Healing: Bringing together things torn apart

Over the next few months, we’ll be looking at healing. Of course, healing takes many forms, but underlying them all is the experience of being made whole. The Greek word for ‘demonic’ means ‘tearing apart’; and so something which is demonic tears apart bodies, minds and spirits, people and communities. Physical or mental illness, damaging and abusive relationships, racism, sexism, war, shame: these are just a few of the demons which tear people apart.

In the face of all this brokenness, it’s easy to despair. Yet we have faith that Jesus ‘saves’. The Greek word here is sozo, which means to save, heal, bring wholeness. In other words, Jesus throws out the demonic, and brings together and integrates our experiences. He heals fractured persons; he unites people and communities; he makes us whole (see e.g. 1 Thessalonians 5:23).

Of course, being made whole does not mean pretending that our hurts never happened, or that our wounds do not exist.

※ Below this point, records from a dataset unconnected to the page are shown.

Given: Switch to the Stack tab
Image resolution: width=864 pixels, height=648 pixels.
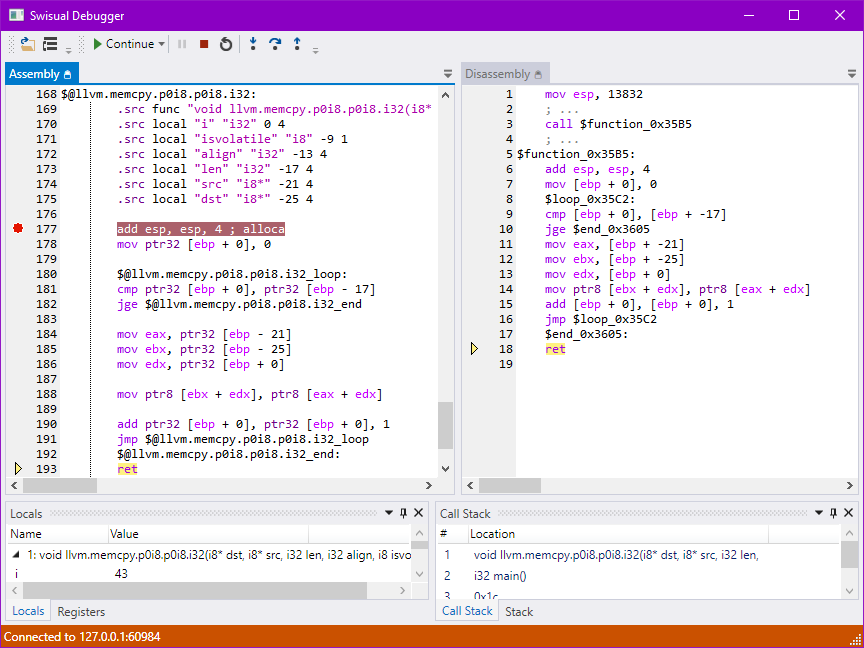Looking at the screenshot, I should pos(519,611).
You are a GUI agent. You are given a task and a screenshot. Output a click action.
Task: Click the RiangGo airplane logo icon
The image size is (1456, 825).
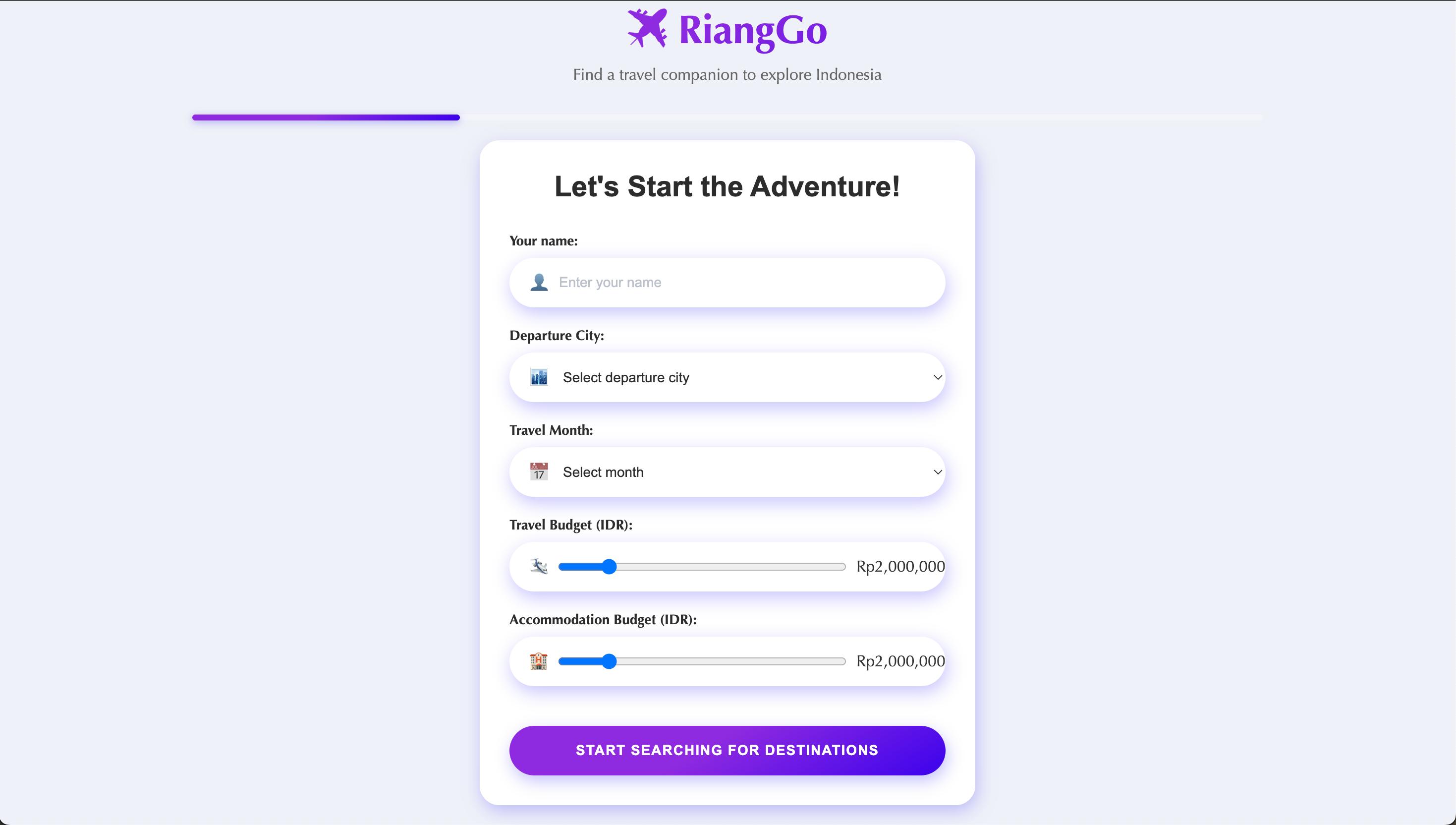pyautogui.click(x=647, y=28)

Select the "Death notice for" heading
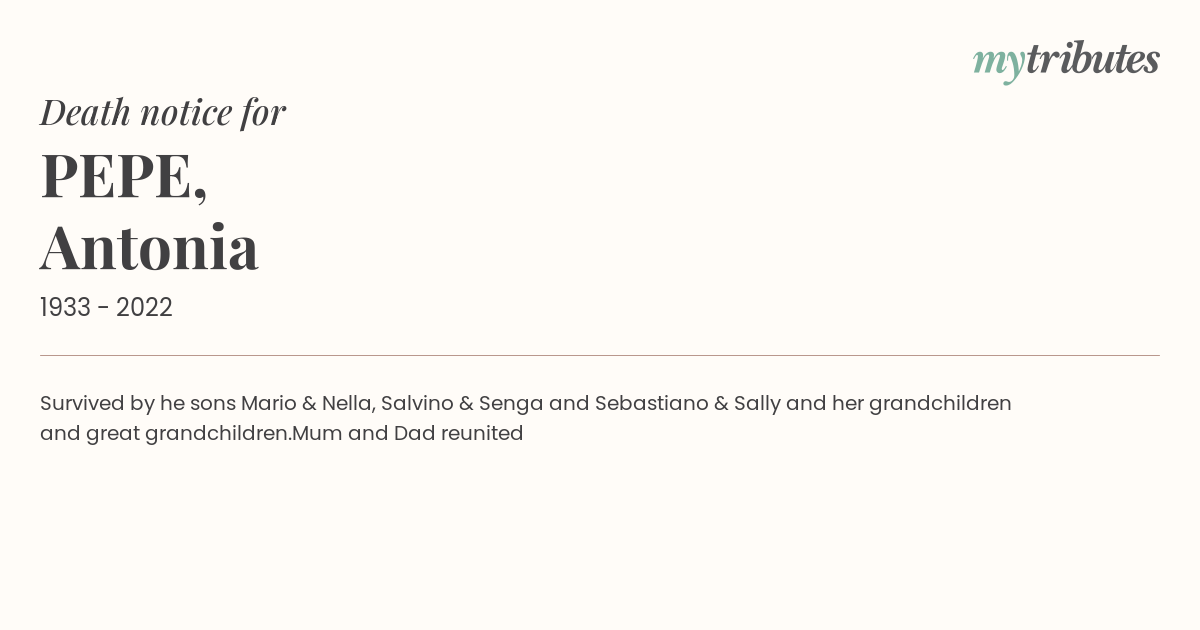coord(163,112)
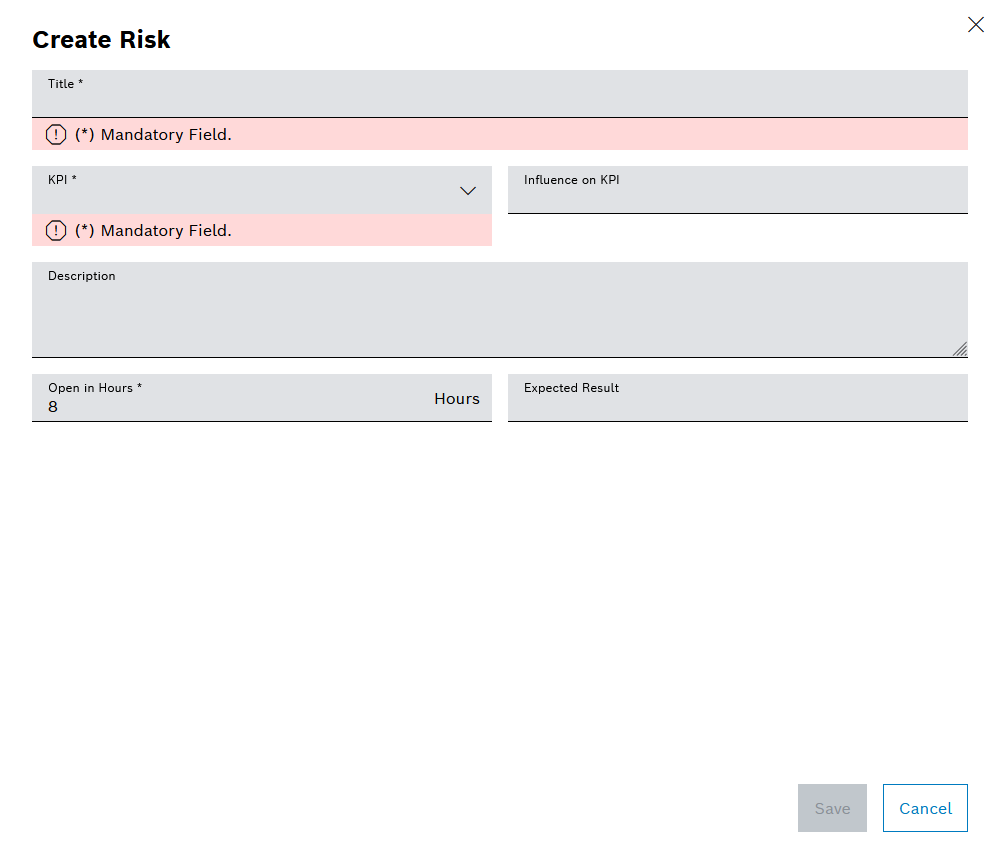Click the X icon at the top right corner
Viewport: 1000px width, 864px height.
[976, 24]
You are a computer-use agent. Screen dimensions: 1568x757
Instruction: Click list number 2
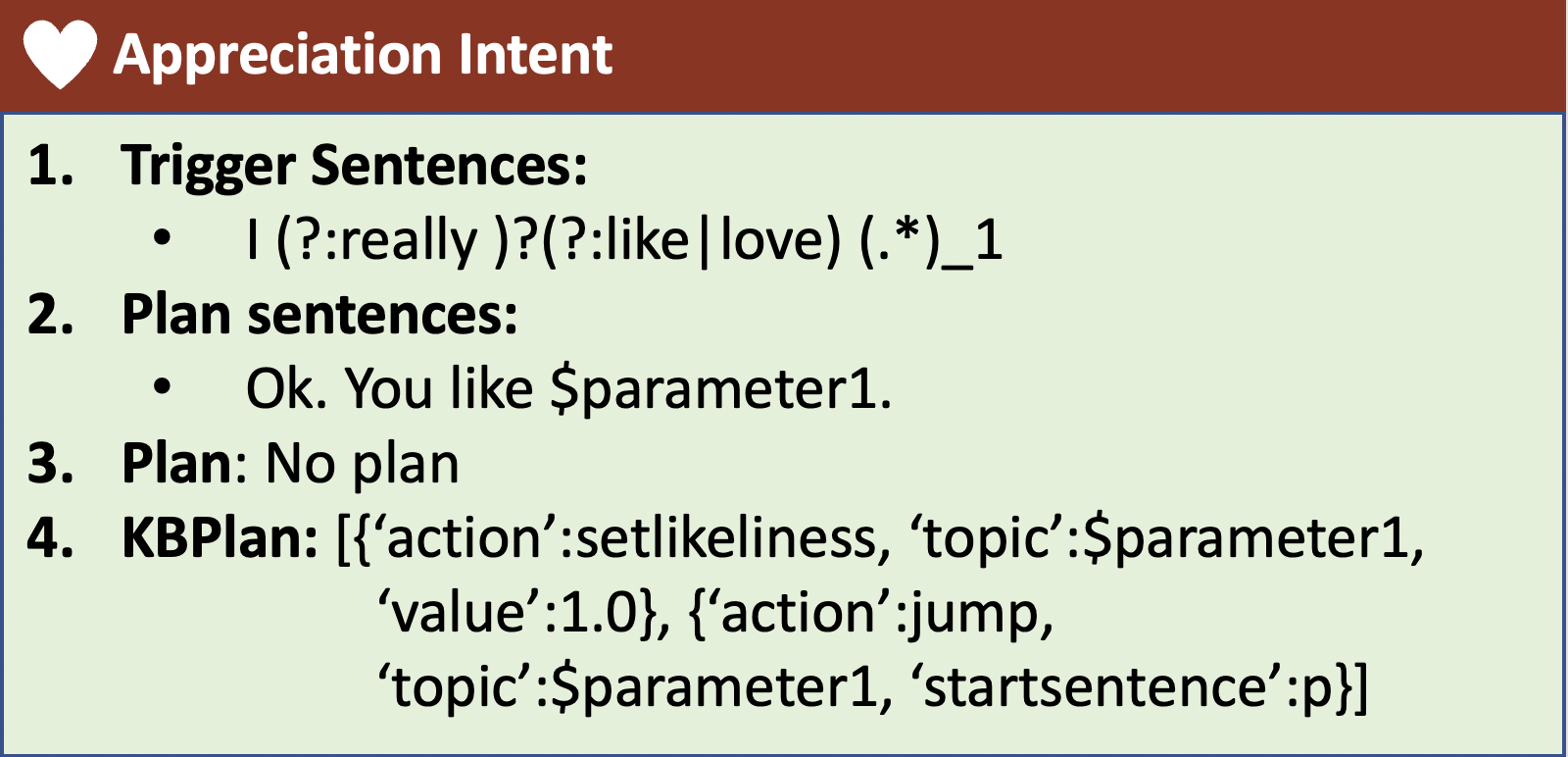coord(51,315)
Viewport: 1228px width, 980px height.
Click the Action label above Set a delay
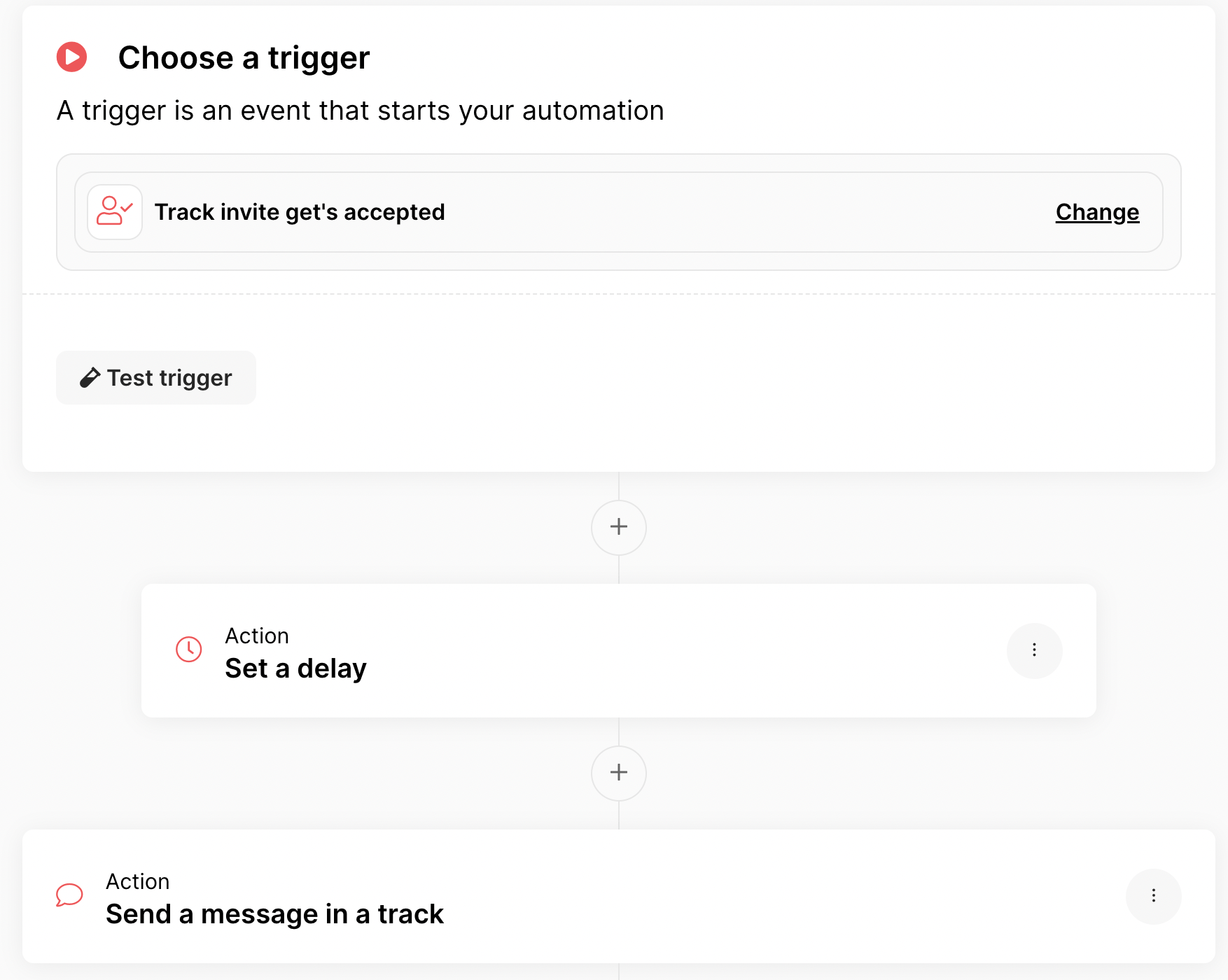point(257,636)
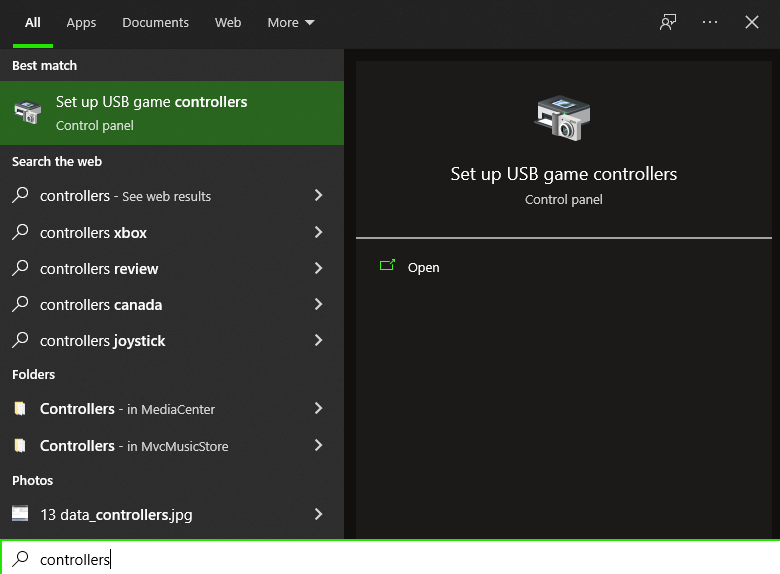Expand the arrow for controllers joystick
The height and width of the screenshot is (574, 780).
click(x=318, y=340)
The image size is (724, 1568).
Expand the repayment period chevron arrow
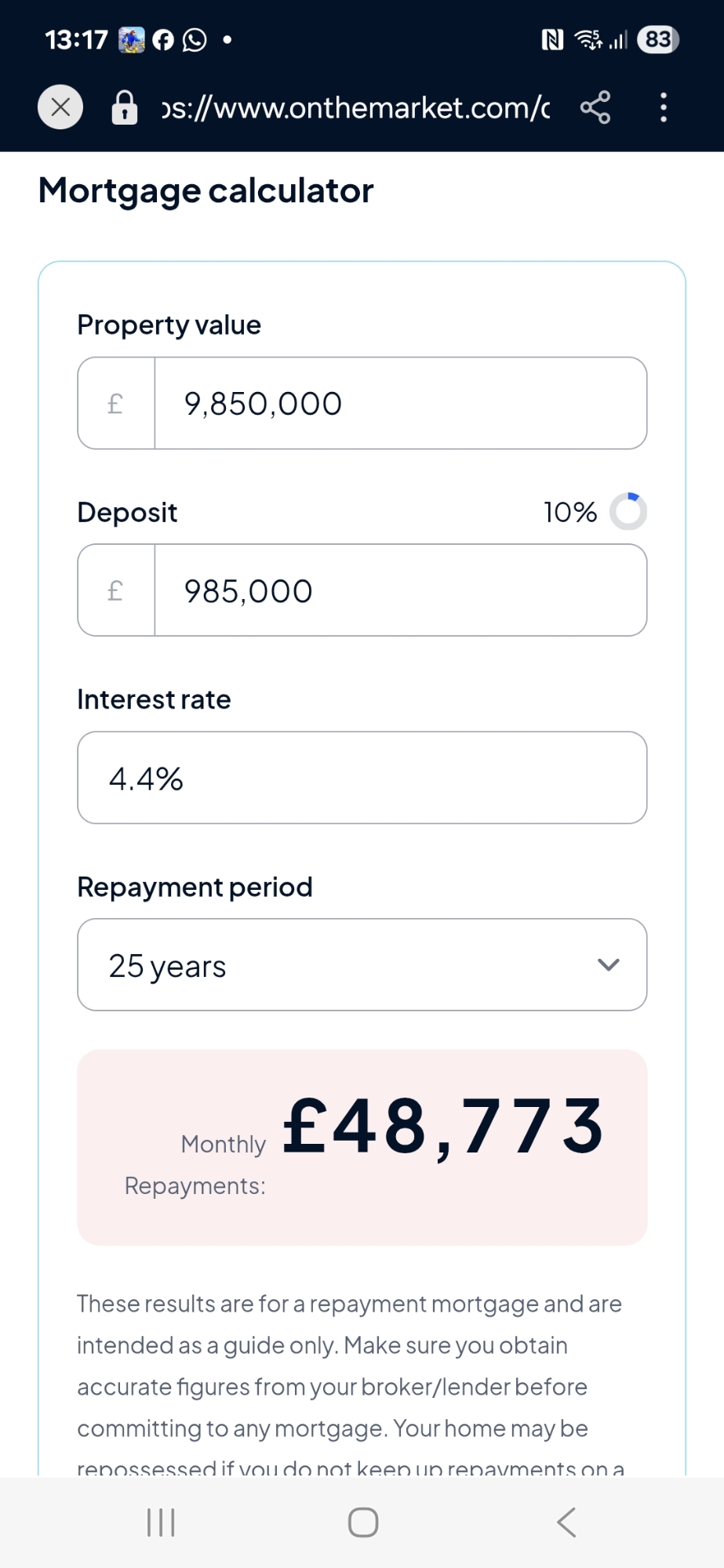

It does not mean perfection. Instead, as Frank Ostaseski writes, “It means no part left out.” It means including, accepting and connecting all parts of ourselves in Christ, who unites all things. When Jesus met his disciples after his death and resurrection, he was heavily scarred. So, too, with our healing. We will still have our histories; we will still be scarred; and, to take the metaphor further, those scars will still need regular intake of vitamin C – aka the gospel and prayer – if they are to hold together. Healing is an ongoing process.

So healing in Jesus’ name is profound. It involves bodies, minds and spirits; it involves our dark and damaging histories; it involves our wounds, our sin, our memories and our shame; and it brings them all together into one tender, scarred and beautiful whole.

Of course, many of us are quite comfortable in our suffering, or would prefer to deny that we are suffering at all. And Jesus will not force healing upon you: you have to want it. So I leave you with a question to ponder, a question Jesus once asked a crippled man: “Do you want to be healed?” Do you want to be made whole? And if not, what is holding you back?

Peace,
Alison

Emailed to Sanctuary on 12 February 2020 © Sanctuary, 2020. Quoting Frank Ostaseski The Five Invitations (Sydney: Macmillan, 2017). Image credit: Tim Mossholder on Unsplash.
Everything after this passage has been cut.